(Pixel coordinate grounding data)
• • • • • • •
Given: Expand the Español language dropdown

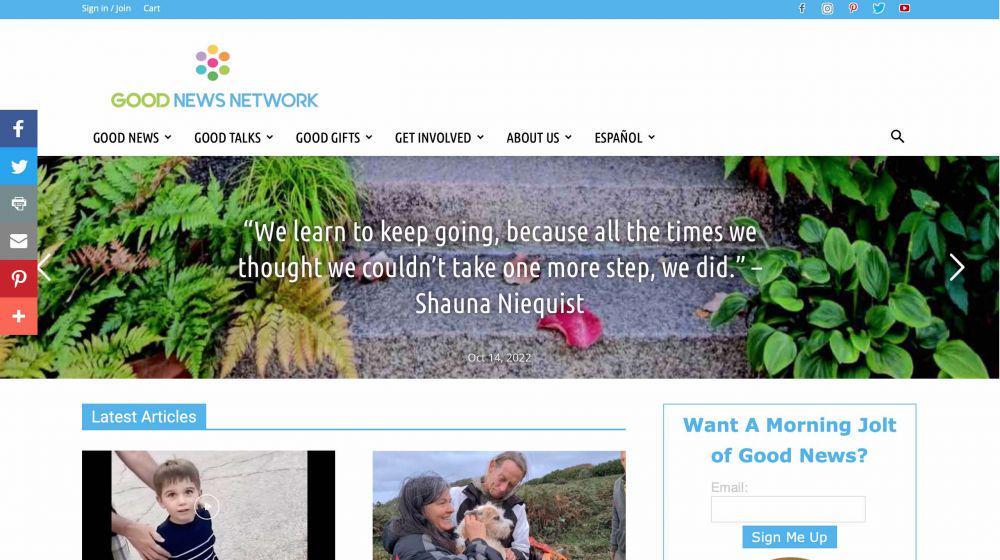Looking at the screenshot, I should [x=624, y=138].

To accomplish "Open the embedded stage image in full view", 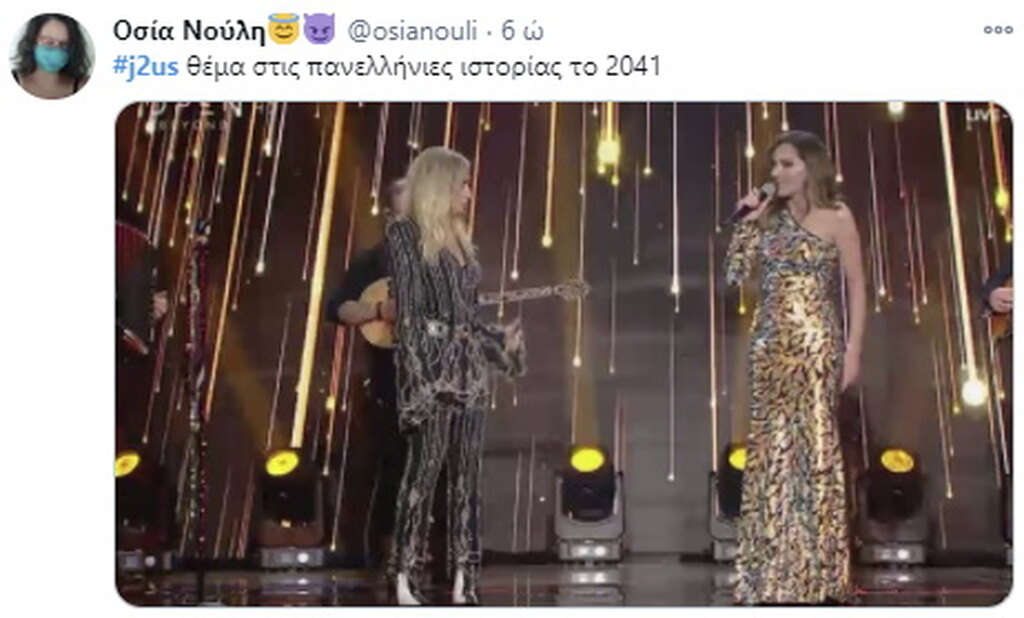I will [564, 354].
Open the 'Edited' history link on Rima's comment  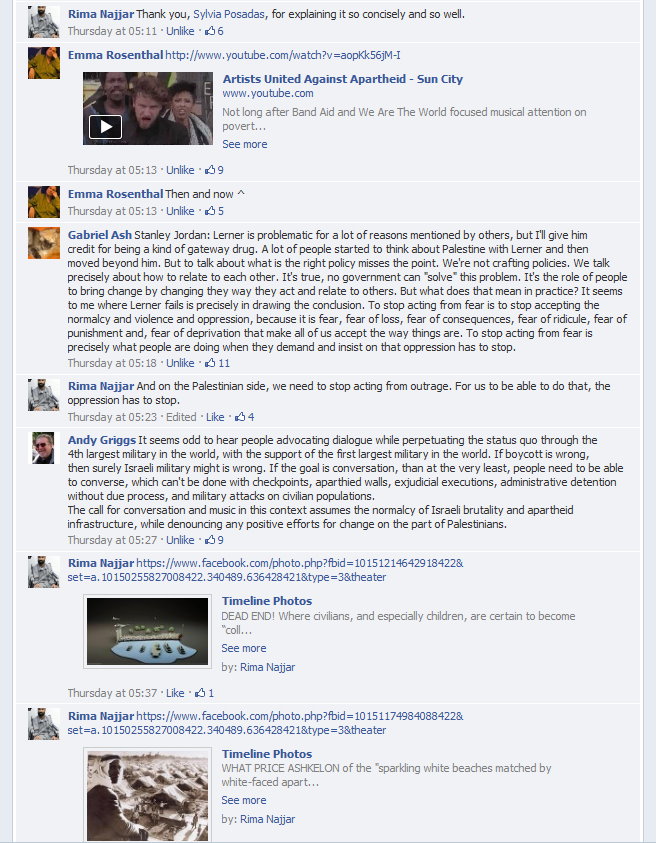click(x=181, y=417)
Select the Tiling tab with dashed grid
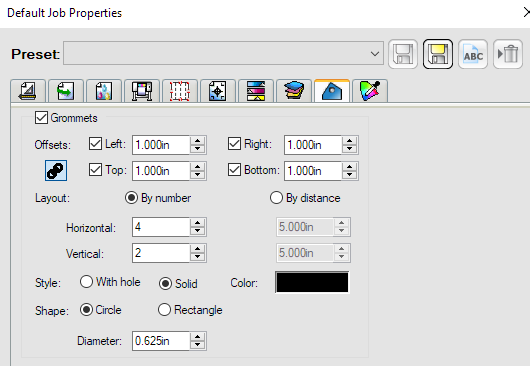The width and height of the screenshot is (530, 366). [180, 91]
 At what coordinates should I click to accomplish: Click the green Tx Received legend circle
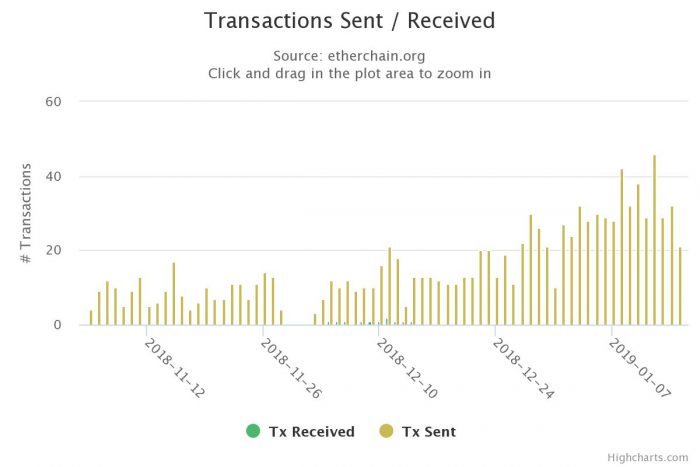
• • • • • • •
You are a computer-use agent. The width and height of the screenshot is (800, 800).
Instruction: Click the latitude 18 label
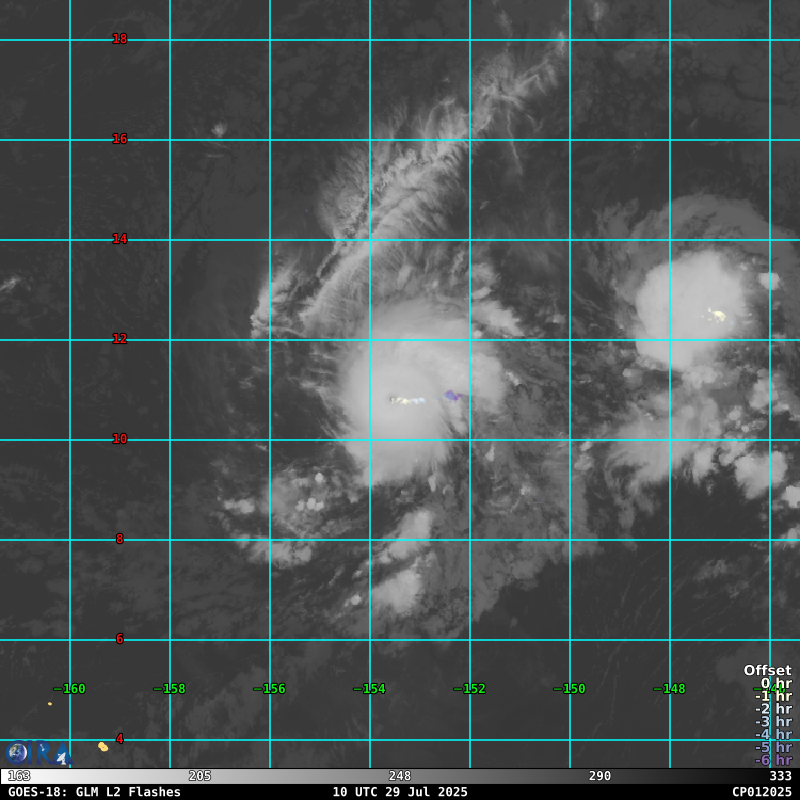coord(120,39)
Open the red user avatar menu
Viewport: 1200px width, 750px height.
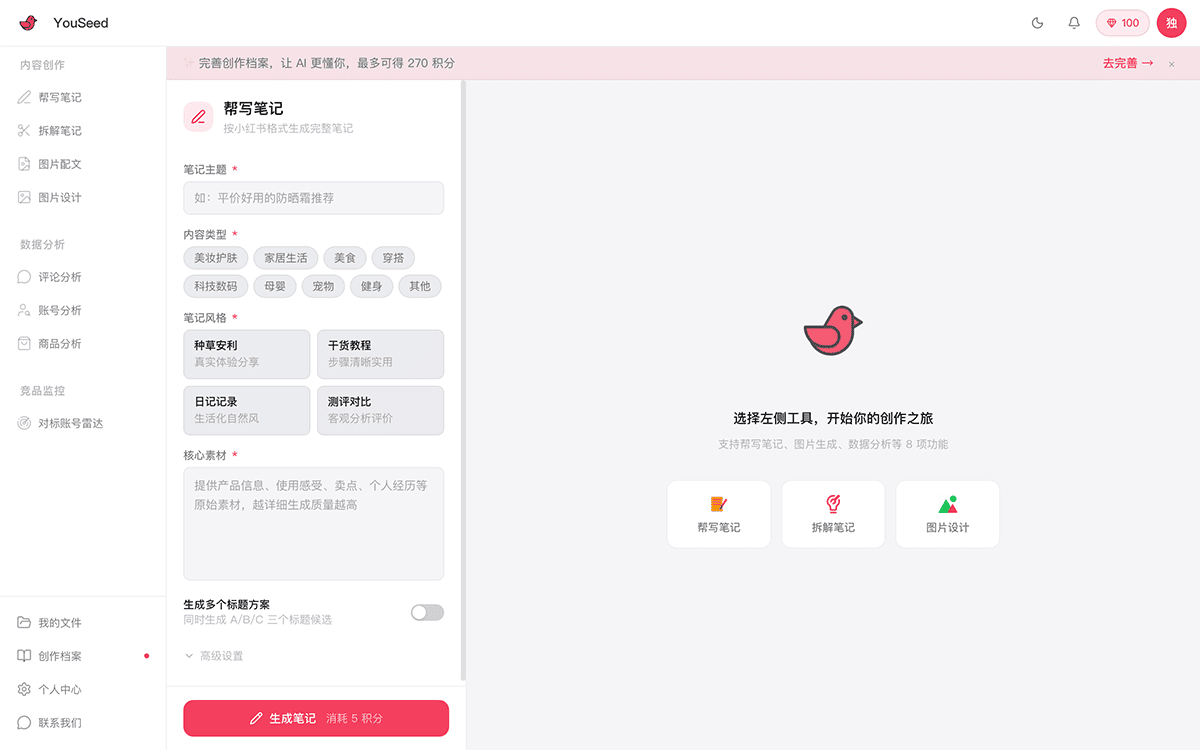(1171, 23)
• • • • • • •
§ Task directions
Take the entries above and copy exactly the lines starting at the one with "Select the Tiling tab with dashed grid" and ending at the one with "At what coordinates"; nothing outside that span, and no pictures.

§ Completed exercise
Select the Tiling tab with dashed grid
The width and height of the screenshot is (530, 366). [180, 91]
 At what coordinates should I click to accomplish: Click the green Tx Received legend circle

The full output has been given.